You can see this e.g. on the jagged appearance of the
vertical wood pieces in the top right
part of the version that is scaled down by 2.
To fix this, you have to modify the program
so that each pixel of the new, smaller image is set to the
average of all pixels that are scaled down into that
pixel. E.g. assuming a scale factor of two,
the top left pixel of the new image is the average
of the four top left pixels in the old image. More precisely
a square area of two by two in the old image (where two is
the scale factor).
To achive this, do the following:
- First, review how to compute an average: You first have to initialize
a variable to zero, add up all items in that variable,
and finally divide it by the number of items.
- The area corresponding to a pixel in the new image is an
area of "scale factor" by "scale factor" pixels in the original image.
To compute an average over that, you will need two loops that
iterate over those pixels.
- You already know the top left pixel of that area! It is the pixel
that is read by the original code segment shown above.

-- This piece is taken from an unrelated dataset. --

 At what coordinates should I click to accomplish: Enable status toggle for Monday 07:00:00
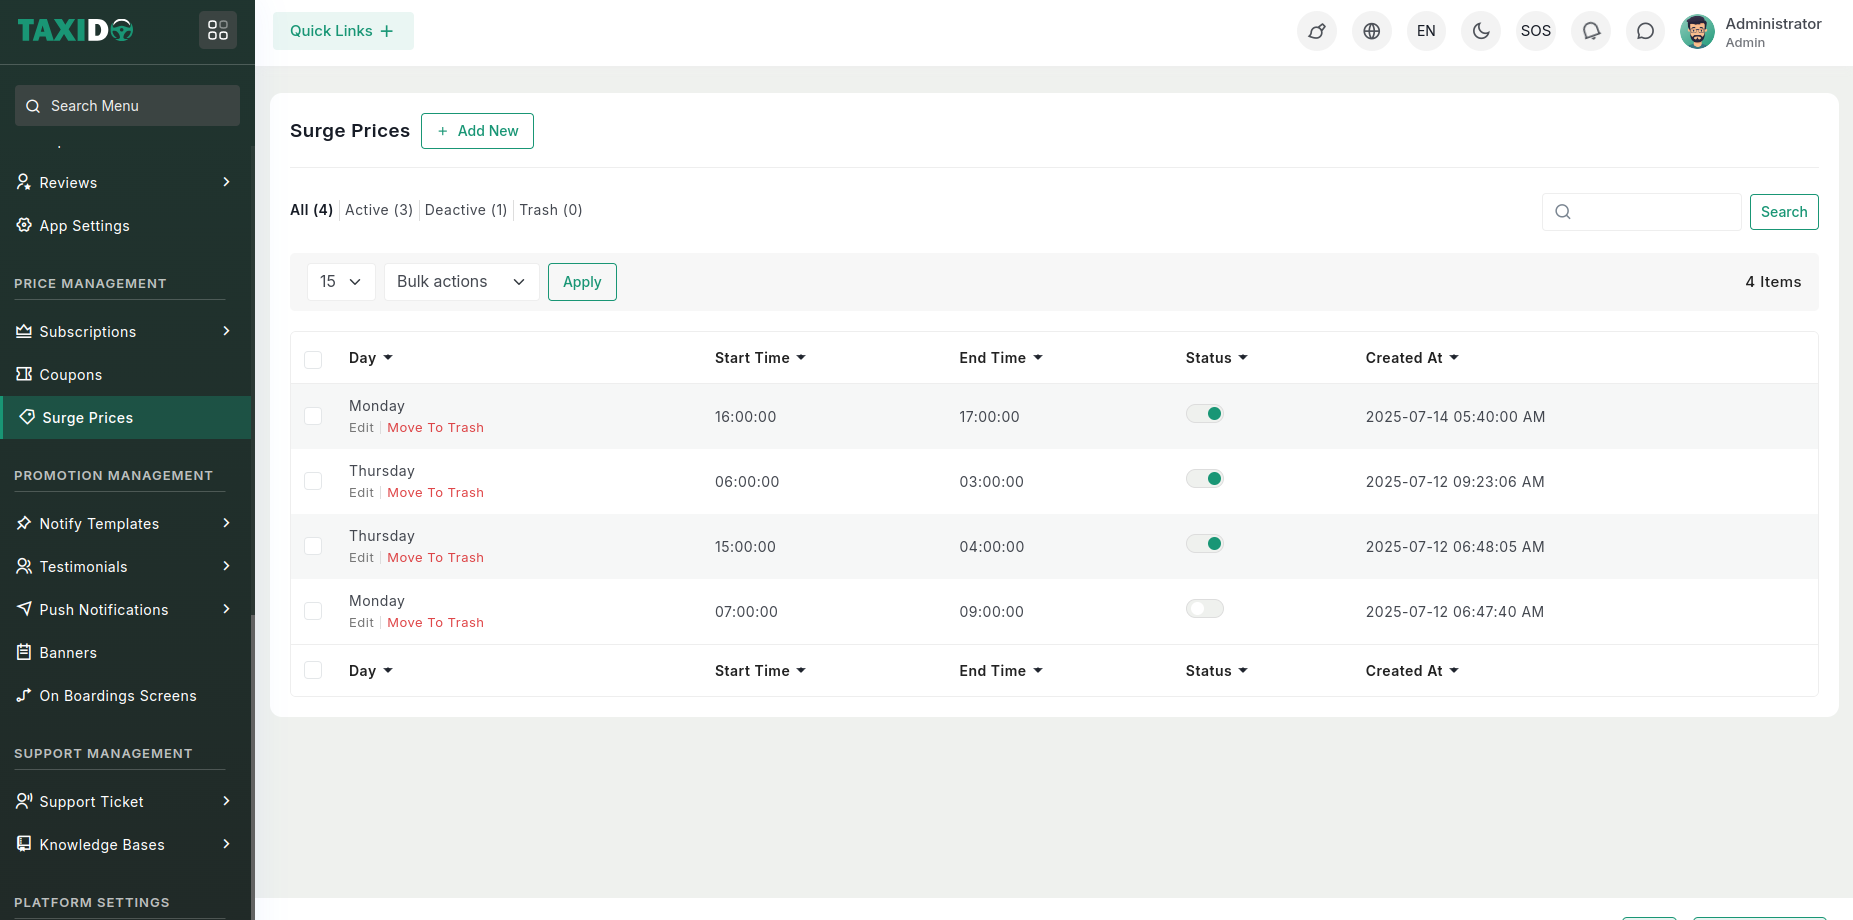pyautogui.click(x=1205, y=609)
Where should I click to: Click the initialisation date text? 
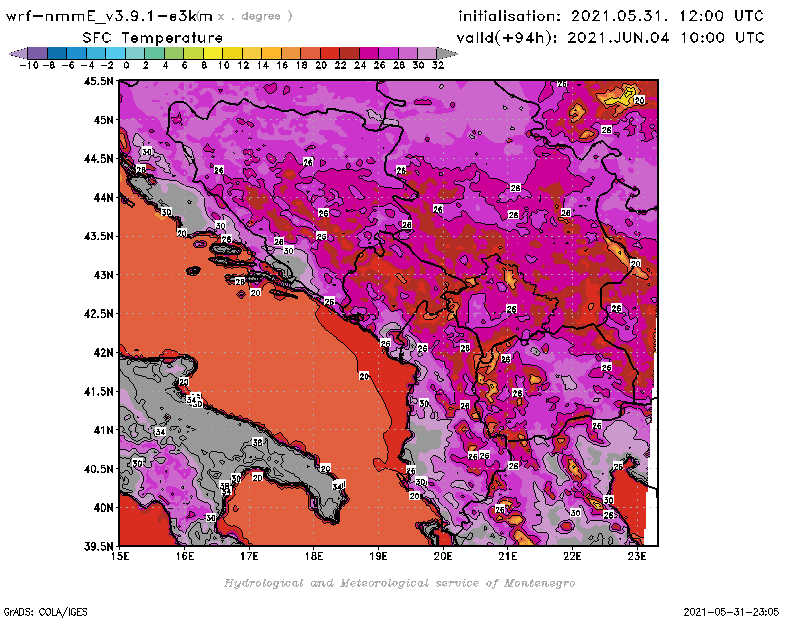611,16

Lab Questions and What to Turn in
As mentioned above, you have to add comments with
your own identification (name, student ID, date).
Remember to save the file after you modify it!
How to submit the lab
Exactly like in lab02, you hand in this lab the submit command on the Linux systems that are behind the PRISM lab infrastructure. For details on how to submit, please refer to lab02. However, this time please
submit to lab06, i.e. issue the command
submit 1710 lab06 lab06.py
Note: You must do all the above steps correctly for receiving
full credit for this lab.
Common Problems
All of the following mistakes led to various deductions
- Input errors were not caught: Division by 0 was not avoided
- Did not rename the function
- Did not run (unfinished program but effort is shown)
- If the code had small problems (e.g input errors were generally
handled but not perfectly) but a great effort was shown in de-pixelation
section, +0.25 was awarded.